━━ TEXTE ━━

Jacques Boucher de Perthes

Jacques Boucher de Perthes, de son vrai nom Jacques Boucher de Crèvecœur, naît à Perthes, près de Rethel (Ardennes), le 10 septembre 1788, et meurt à Abbeville (Somme), le 5 août 1868. Il exerce la profession de directeur des Douanes mais est surtout connu en tant que préhistorien français : il réussit à faire admettre l'existence de ce qu'il dénomme « l'Homme antédiluvien » et jette les bases de la science préhistorique dont il est considéré comme l'un des fondateurs[1].

Pour les articles homonymes, voir Jacques Boucher, Boucher et Perthes.

Jacques Boucher de Perthes
Archéologue
Présentation
Naissance
Perthes (Ardennes)
Décès
Abbeville (France)
Nationalité française
Activité de recherche
Découvertes principales silex taillés du Paléolithique inférieur
Autres activités directeur des douanes
Hommage Chevalier de la Légion d'honneur le 29 avril 1831, promu officier le 14 août 1863

Biographie

Origine familiale et jeunesse

Il est né le 10 septembre 1788[2]. Aîné d'une famille de sept enfants de Jules Armand Guillaume Boucher de Crèvecœur (1757-1844) et de Marie de Perthes (1767-1827)[3], il peut mener durant son adolescence une vie de dilettante et de touche-à-tout, préférant les exercices physiques et les sorties en mer aux études[4].

Son père, Jules Armand Guillaume, est issu d'une famille de l'aristocratie rethéloise. En 1791, il est poursuivi comme noble par quelques sans-culottes, et perd sa place de contrôleur général surnuméraire et une partie de sa fortune. Il se retire dans le domaine familial, à Crèvecœur, entre Amagne et Sausseuil, dans la partie méridionale des Ardennes près de Rethel. Puis il est rappelé à Paris par le gouvernement pour travailler avec Jean-Baptiste Collin de Sussy à l'organisation des douanes. Il accepte ensuite le poste de directeur des douanes d'Abbeville, après avoir refusé celui de Paris. Il refuse dès lors toutes les promotions pour se consacrer à sa passion, la botanique. Il donne plusieurs publications à ce sujet, écrivant notamment en 1803 une Flore d'Abbeville recensant 25 000 plantes, ce qui lui vaut d'être membre correspondant à l'Académie des sciences dès 1800 et membre de la plupart des sociétés savantes d'Europe. Il est l'un des fondateurs de la Société d'émulation d'Abbeville, qu'il préside en 1799[5].

Carrière dans l'administration des douanes

En 1802, son père insatisfait de ses études médiocres, le retire du pensionnat et le fait entrer aux douanes où il devient surnuméraire puis en 1804 est nommé officiellement commis dans les bureaux de son père, à Abbeville[5]. Napoléon le nomme lieutenant en avril 1805. Il devient attaché à la Direction des Douanes de Marseille puis à Gênes jusqu'en 1808, vérificateur à Livourne puis sous-inspecteur à Foligno. Ce séjour en Italie lui permet de parfaire son éducation intellectuelle. Il devient un virtuose du violon, et souhaitant devenir un homme de lettres, se met à écrire des poèmes, nouvelles, romans, chansonnettes, pièces de théâtre[6]. Il est nommé inspecteur des Douanes à Boulogne en 1811, sous-chef à la direction générale des douanes à Paris en 1812.

━━━
━━ DONNÉES ENREGISTRÉES ━━

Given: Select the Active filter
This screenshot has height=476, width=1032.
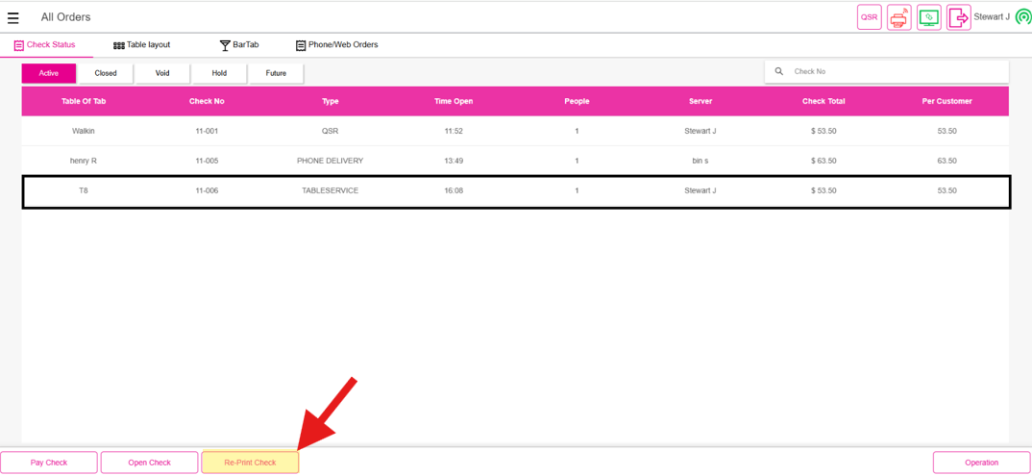Looking at the screenshot, I should click(49, 73).
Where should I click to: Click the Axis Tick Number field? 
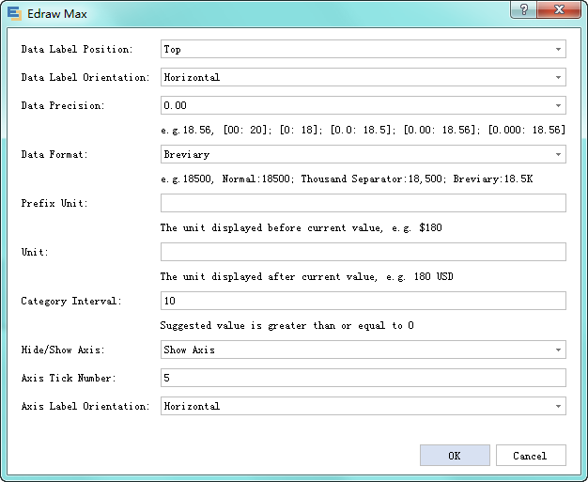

━━━

Répondez à ces trois questions en vous appuyant sur le texte consacré à Jacques Boucher de Perthes.
(a) Dans quelle ville et à quelle date Jacques Boucher de Perthes meurt-il ?
(b) Quel ouvrage son père écrit-il en 1803, et combien de plantes y sont recensées ?
(c) À quel poste est-il nommé à Boulogne en 1811 ?
Le matériel présenté ne se rapporte en rien au texte.

RÉPONSE FINALE:
(a) Il meurt à Abbeville (Somme), le 5 août 1868.
(b) Son père écrit une Flore d'Abbeville, qui recense 25 000 plantes.
(c) Il y est nommé inspecteur des Douanes.